The fundamentalists are not going to accept this. If creationism has difficulties —

and what mortal can fathom the mysteries of God — then so, they say, does theistic evolution. Morris provides a number of reasons why it is impossible to believe that evolution was God’s creative mechanism. However, caveat Christianus. Some of the arguments also show why creation is impossible as God’s creative mechanism.

For instance, evolution is said to be inconsistent with God’s omnipotence. God is capable of creating the universe in an instant, and didn’t have to stretch it out over aeons of time. Why then did he take six days? And why did he need to rest on the seventh?

A Mean God?

Evolution is also inconsistent with God’s omniscience and his love. I put these together because the same question applies to them both. If God created us literally in his own image then we know he has lower back problems. The human spine is not well designed for creatures who walk upright. Now, he created us with these before the Fall. It can’t be a punishment because at that time there was no sin. So either he is omniscient and mean, or he made a mistake and we don’t know if he loves us or not.

The creation account is inevitably flawed. It is not scientific, it never was intended to be and it is grossly distorted by those determined to enforce a literalist interpretation of the Bible where it is neither possible nor necessary.

It could be argued that science can still proceed. All that happens is that evidence is interpreted differently depending on whether you are working in the evolutionary framework or the creationist framework. The fundamentalists still do all the same things that secular scientists do.

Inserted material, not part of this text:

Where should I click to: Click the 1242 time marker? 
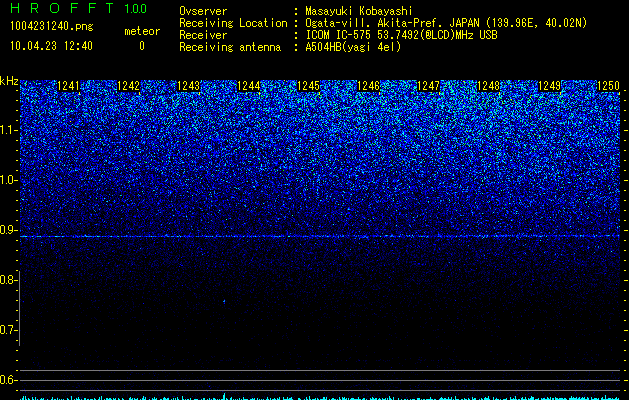128,86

There is one crucial difference though. When scientists find evidence that conflicts with their theories, the theories are modified to take account of it. This is, however, impossible in principle for the creationists. Science consists solely in discovering facts about God’s creation. When evidence conflicts with the Biblical account of that creation it is the evidence that has to be discredited, not the theory.

This creationism is, however, the foundation of a Christian schooling. The most tolerant a fundamentalist can be is to teach evolution alongside creationism. Since much of what is imputed by the fundamentalists to evolution is allegedly anti-Christian, this is unlikely to be a balanced treatment. Even to raise the absurdity that is creationism to an equal footing with real science education is to cause a serious distortion.